Try it: What's needed is a word-for-word retyping of the entries below, pictures omitted.

Extracted data:

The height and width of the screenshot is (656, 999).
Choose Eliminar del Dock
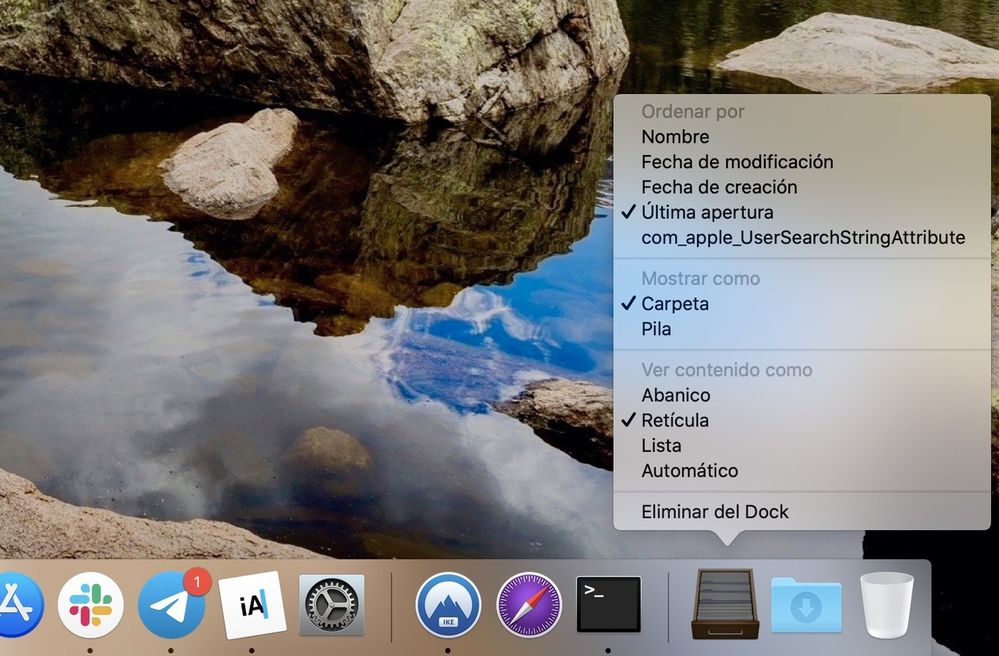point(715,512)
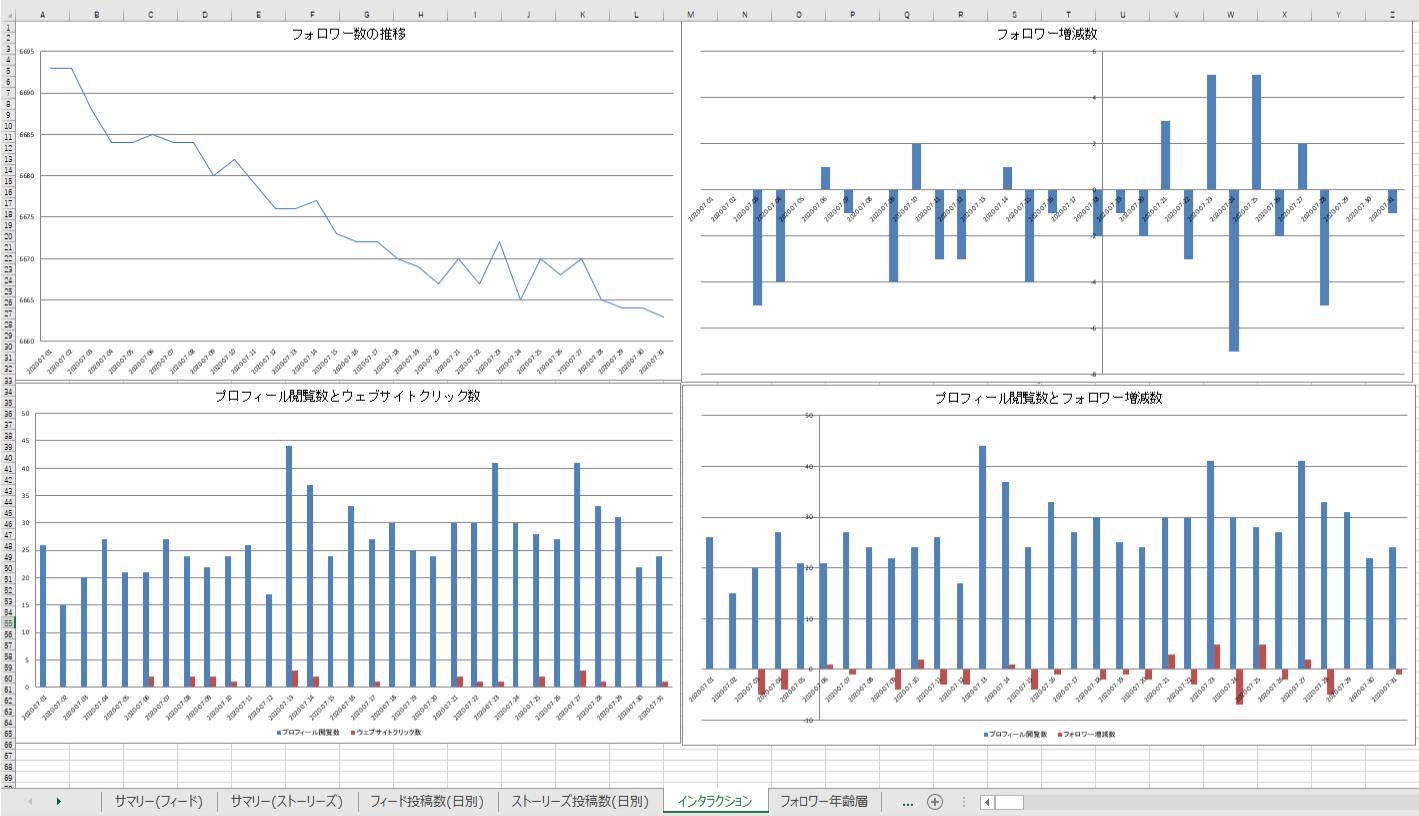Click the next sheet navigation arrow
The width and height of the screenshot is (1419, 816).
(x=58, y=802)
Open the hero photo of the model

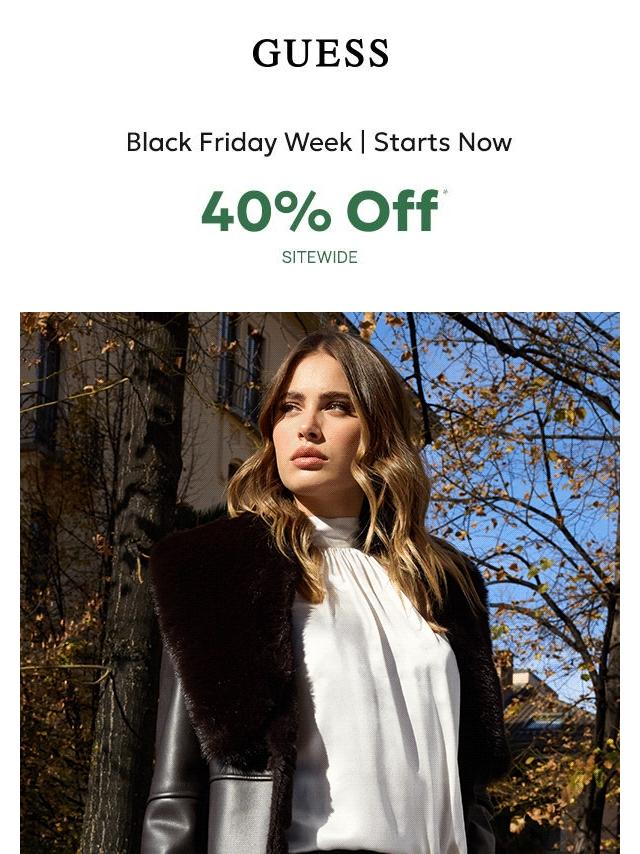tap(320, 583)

Exercise solution:
The height and width of the screenshot is (656, 999).
Choose Eliminar del Dock
point(715,512)
Click the next sheet navigation arrow
The width and height of the screenshot is (1419, 816).
(x=58, y=802)
Open the hero photo of the model

tap(320, 583)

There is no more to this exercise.